## Documento di origine
A tutti noi prudono le mani davanti al televisore, ogni giorno. Vorremmo poter fare qualcosa. Vorremmo poter contribuire alla fine del massacro. Io vorrei anche essere informato su tutti i massacri in atto nel mondo, non solo su uno, perché parlare tanto, diffusamente, di una guerra consente di tenere alta l’attenzione su quella, ma fa male a tutte le altre tragedie dimenticate. E mi viene da chiedermi se ormai, in questa epoca, la cosa più utile per un popolo oppresso non siano gli aiuti, le armi, il cibo, ma un buon ufficio stampa. E qui la tristezza mi divora.

Ma poi guardo le immagini di Gaza e tutto svapora, torno a fremere al pensiero di come sia possibile contribuire, fare pressione, intervenire. È di questi giorni l’avvio delle operazioni della Global Sumud Flotilla, nata da una costola e dall’esperienza della Global March to Gaza del giugno scorso. L’intento è quello epico, bellissimo, utopistico di rompere l’illegale blocco navale imposto da Israele vent’anni fa che impedisce l’atterraggio a Gaza di qualunque nave e, dunque, di qualunque aiuto umanitario. Aiuto che, con l’avvio dell’operazione “fame” perpetrata dal Governo di Israele col chiaro intento di denutrire i palestinesi e indebolirli fino ad arrendersi o morire, oggi è diventato impellente.

Ciò che auspicano gli organizzatori è un flotta grande tanto da non poter essere gestita facilmente o respinta come già avvenuto per le decine di precedenti azioni individuali via mare (l’ultima quella della Freedom Flotilla con Greta Thunberg, pochi mesi fa). Una flotta che parta dai vari porti del Mediterraneo occidentale per fare rotta su Gaza portando anche aiuti umanitari. E io, da uomo di pace, da marinaio, da amante del Mediterraneo che ha navigato tutto in decenni di ricerca e spedizioni culturali e scientifiche, non posso che augurare a questa iniziativa il “buon vento” che si augura sempre a chi salpa. Soprattutto con questi fini.

## Requisiti
a) Nel documento di origine sulla flotta per Gaza, elenca i modi in cui chi scrive si definisce nella frase che comincia con «E io, da uomo di pace».
b) Riprendi, per favore, il documento di origine sulla flotta per Gaza subito dopo la sua ultima frase.

## Dati forniti
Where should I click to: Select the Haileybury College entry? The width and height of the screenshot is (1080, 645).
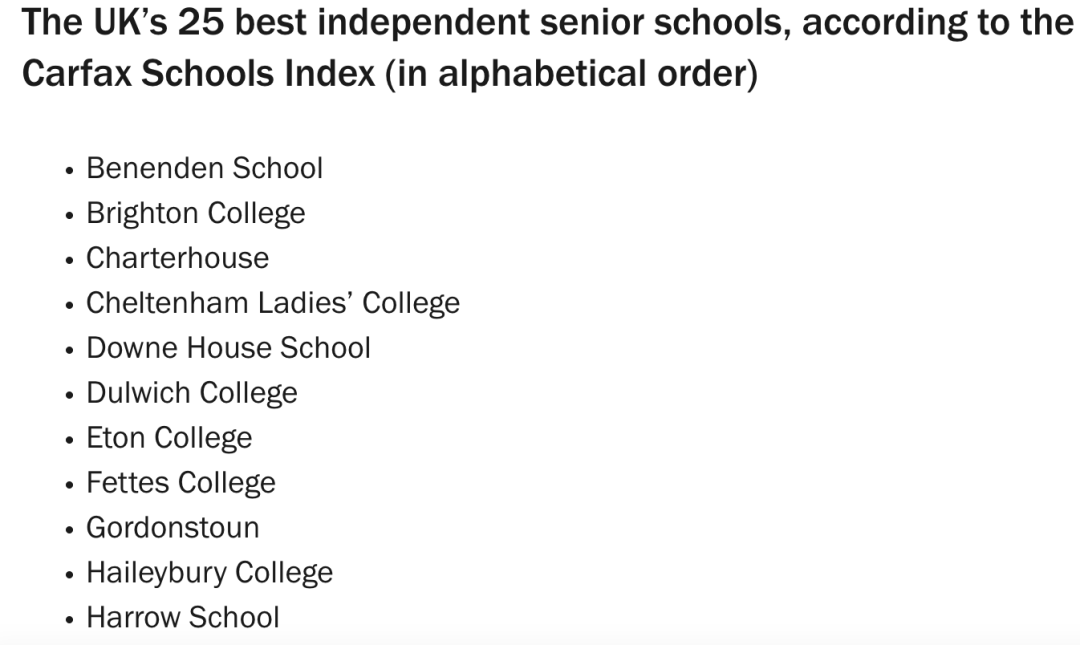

## Risposte per compito
a)
- uomo di pace
- marinaio
- amante del Mediterraneo che ha navigato tutto in decenni di ricerca e spedizioni culturali e scientifiche

b)
E tuttavia non mi unirò a questa flotta. Potrei premere sull’associazione Progetto Mediterranea che ho fondato e di cui faccio parte da tredici anni. Non è detto che la spunterei, perché in Progetto Mediterranea ognuno vale come individuo e le opinioni sono sempre libere e diverse. Ma potrei tentare. Solo che non l’ho fatto e non lo farò, perché a me questa operazione, sostanzialmente, non piace.

Per alcuni motivi sostanziali: il primo è che non servirà a niente. Israele sta compiendo massacri e genocidi perché può farlo secondo la nuova regola ufficiale del diritto internazionale, quella del più forte. Cioè quella del sostegno degli Usa, della forza militare di Israele e della contemporanea debolezza dell’Ue. Lo stesso motivo per cui l’Ucraina al tempo stesso resiste ma perderà territori, vittima anche lei del negoziato non sul diritto, ma sulle armi.

Israele ha già fatto abbordaggi, dirottamenti, sequestri, atti di pirateria in acque nazionali e internazionali. Molti. Dunque si comporterà nello stesso modo. Lo sappiamo per certo, non c’è alcun dubbio su questo. Il suo Governo, su cui né l’Onu né l’Ue né l’intero cosmo della rappresentanza mondiale della difesa dei diritti umani sono mai riuscite neppure a imporre sanzioni, della Global Sumud Flotilla se ne frega, la tratterà come una pratica di disturbo per cui ha già procedure ben oliate.

Nulla di questa iniziativa ha dunque alcuna possibilità di avere alcun benché minimo successo. Né si tratta di un flash-mob che abbia l’intento di alzare la palla, di sollevare un problema ancora sottostimato o sconosciuto, di portare l’attenzione generale a guardare un’area del mondo dimenticata o trascurata: tutto il mondo sa cosa succede a Gaza e nei territori occupati. Tutti noi vediamo centinaia di immagini e di video ogni giorno sulle tragiche condizioni del popolo palestinese, o sulle azioni dei loro crudeli invasori e torturatori. Dunque anche questo obiettivo, che in altre circostanze ha reso utile e importante qualunque azione analoga, non sussiste.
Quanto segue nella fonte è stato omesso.